Extracted text =>
For example, if you install RStudio Server on your server, there will be a user created called rstudio-server. So, for example, if you go to login to the server, it’s the rstudio-server user who needs permissions to do the relevant mechanics to get you in, like check that you’re a valid user on the system.

A group is a collection of users for the purpose of managing permissions group-wide. Each user has exactly one primary group, and can be a member of zero or more secondary groups.5 By default, each user has their own primary group of the same name as their username.

There’s also an administrative, root, or super user. When you logged in to your server using the pem key, you were logged in as the root user. This is a very dangerous practice, and you should basically never do it, except when you’ve just stood up a fresh server.

Instead, you’ll want to create a user on the system using the adduser command, log in as that actual user, and adopt super user privileges to run particular commands by prefixing them with sudo.

If you think back a little, this is one of the most common reasons for being in a file, having made edits, and being unable to exit. Your user very well may have read privileges, but not write. So you could get in and muck around, but when you went to save, you can’t! Exiting with :q! and reopening with sudo vim is your best bet.

You can change your user’s password at any time with passwd and you can check the user you are with whoami or id.

Command What it does Helpful options Example
sudo Adopt super user permissions.
su <username> Change to be a different user.
whoami / id Check the current user. id gives more information, but is less catchy.
passwd Change password.
useradd Add a new user.

Raw records =>
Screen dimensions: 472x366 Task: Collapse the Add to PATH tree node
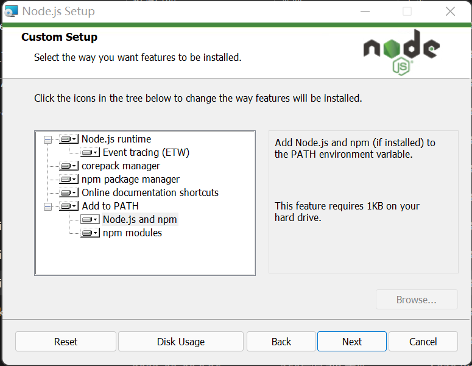coord(48,206)
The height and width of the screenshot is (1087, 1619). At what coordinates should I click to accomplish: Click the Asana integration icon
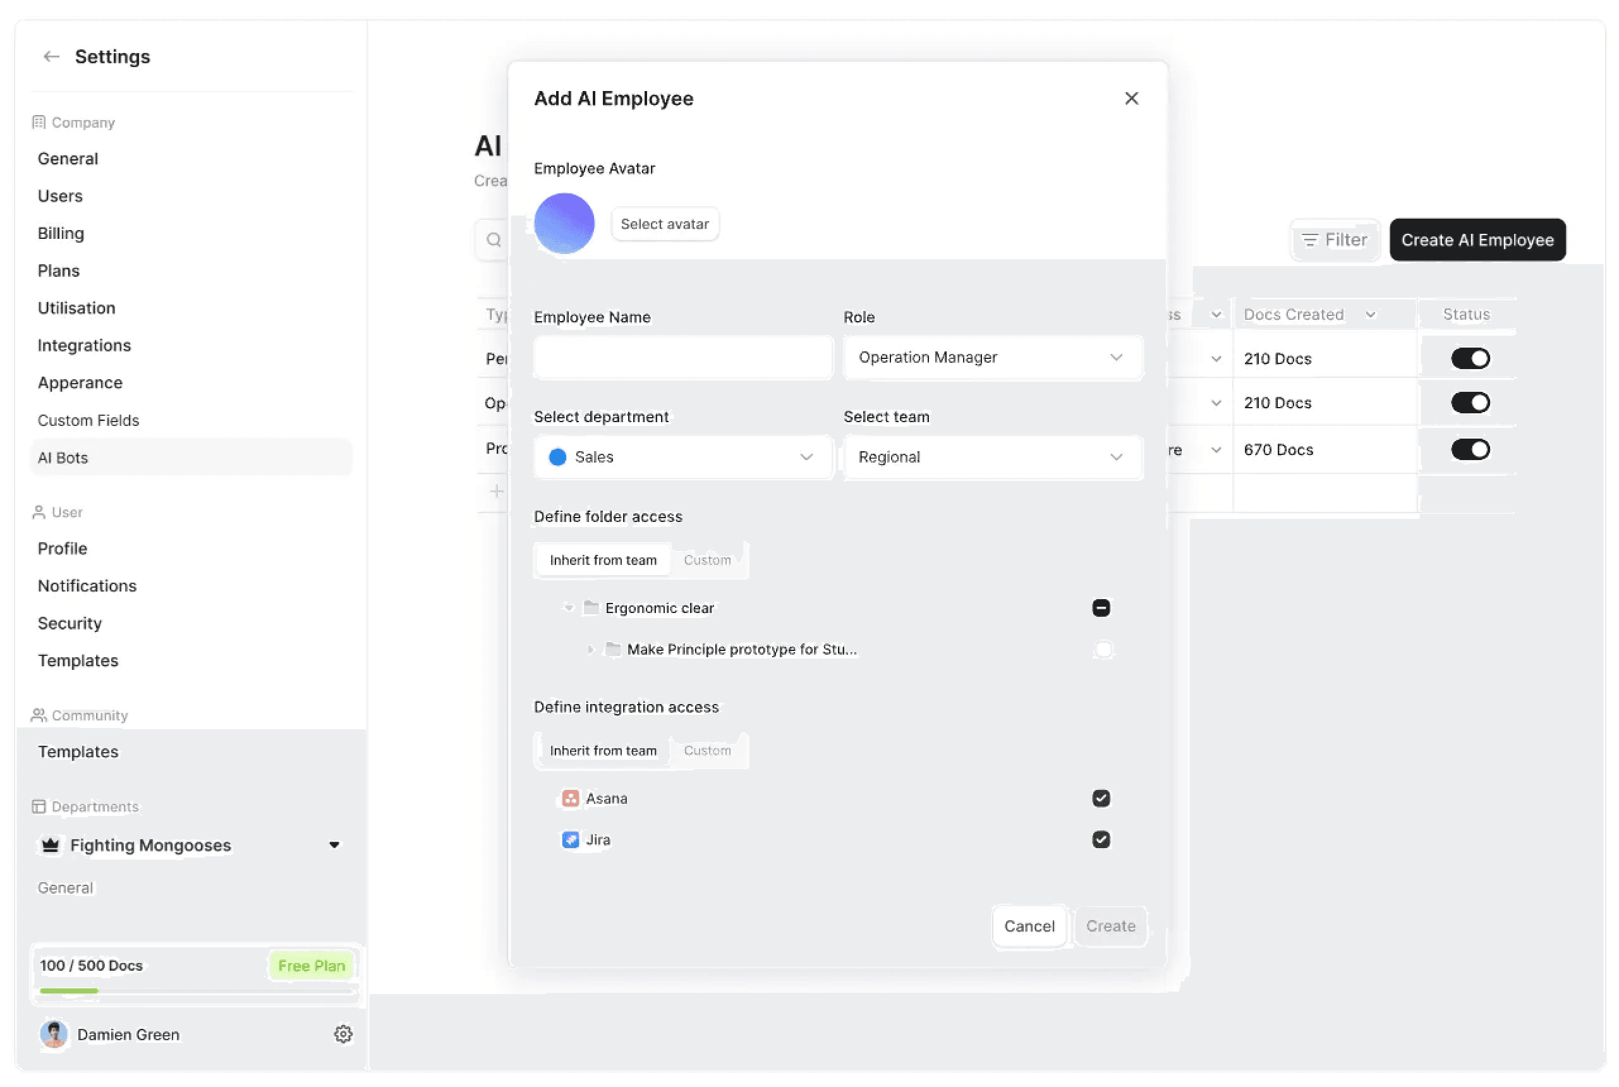[570, 799]
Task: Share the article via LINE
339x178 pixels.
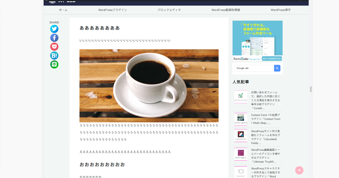Action: tap(54, 64)

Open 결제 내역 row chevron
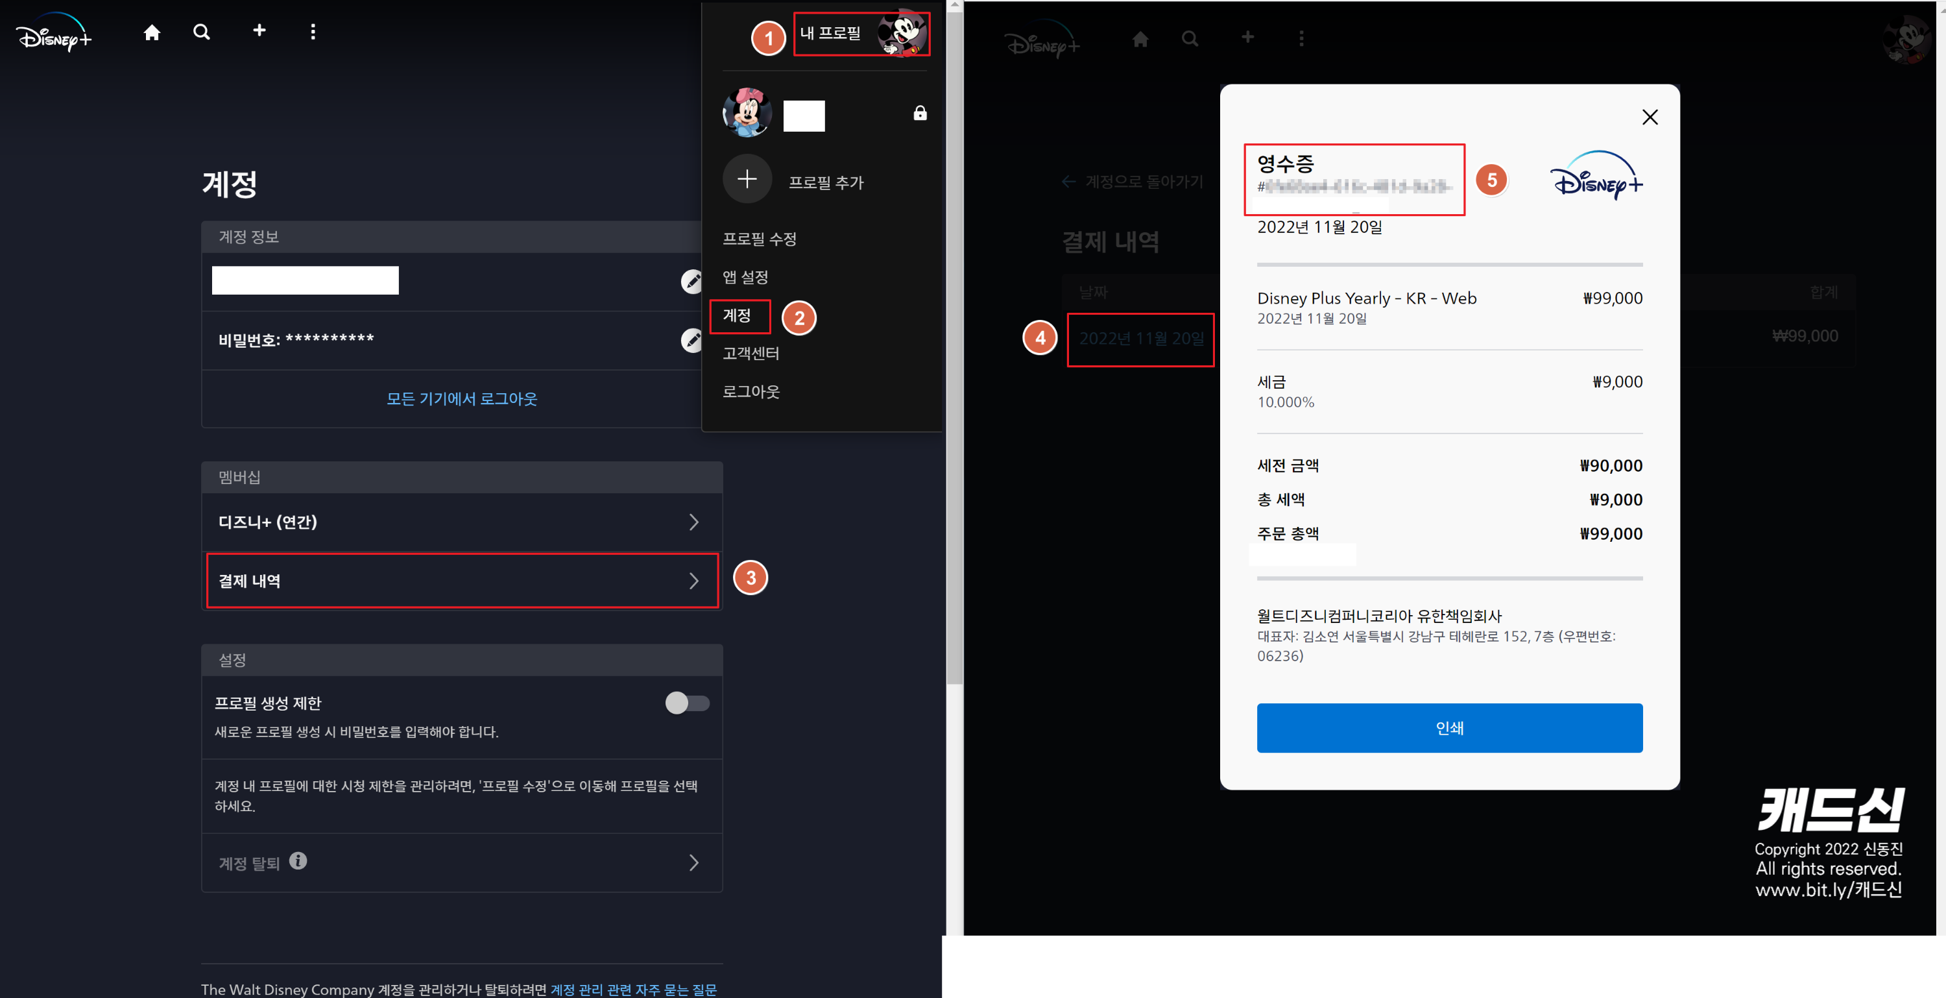click(x=693, y=581)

List of tasks =>
**a.** Reproduce the part of the passage on Linux users and permissions between "Command What it" and "is less catchy.", inclusive.
**b.** Pick up the passage on Linux users and permissions after its last sentence and keep writing.
The records are separate material and are not connected to the passage on Linux users and permissions.

Answers to the exercise =>
**a.**
Command What it does Helpful options Example
sudo Adopt super user permissions.
su <username> Change to be a different user.
whoami / id Check the current user. id gives more information, but is less catchy.

**b.**
8.4.1 File Permissions

Every object in Linux is just a file. Every log – file. Every picture – file. Every program – file. So with a pretty simple set of permissions, you can assign what everyone on the system is allowed to do.

Note

The question of who’s allowed to do what – authorization – is an extremely deep one. There’s a chapter all about authorization, how it differs from authentication, and the different ways your IT/Admins might want to manage it later in the book.

This is just going to be a high-level overview of basic Linux authorization.

There are three permissions in Linux: read, write, and execute. For some files execute doesn’t really make sense - what would it mean to execute a csv file? But Linux doesn’t care – you can assign any combination of these three permissions for any file.

Now, how are these permissions assigned?

Each file in Linux belongs to a user and a group. So for each file, read, write, and execute permissions can be set for the user who owns it, the group it belongs to, and everyone else.

To understand better, let’s look at the actual permissions on a file.

If you run ls -l on a directory, you get the list of the files – and the first few columns give you all the information you need to know about the file’s permissions.

So, for example, here’s a few lines of the output of running ls -l on a python project I’ve got.

❯ ls -l                                                           
-rw-r--r--  1 alexkgold  staff     28 Oct 30 11:05 config.py
-rw-r--r--  1 alexkgold  staff   2330 May  8  2017 credentials.json
-rw-r--r--  1 alexkgold  staff   1083 May  8  2017 main.py
drwxr-xr-x 33 alexkgold  staff   1056 May 24 13:08 tests

The first character indicates the type of file – - for normal and d for a directory.

The next 9 characters are indicators for the three permissions – r for read, a w for write, and a x for execute or - for not – first for the user, then the group, then any other user on the system.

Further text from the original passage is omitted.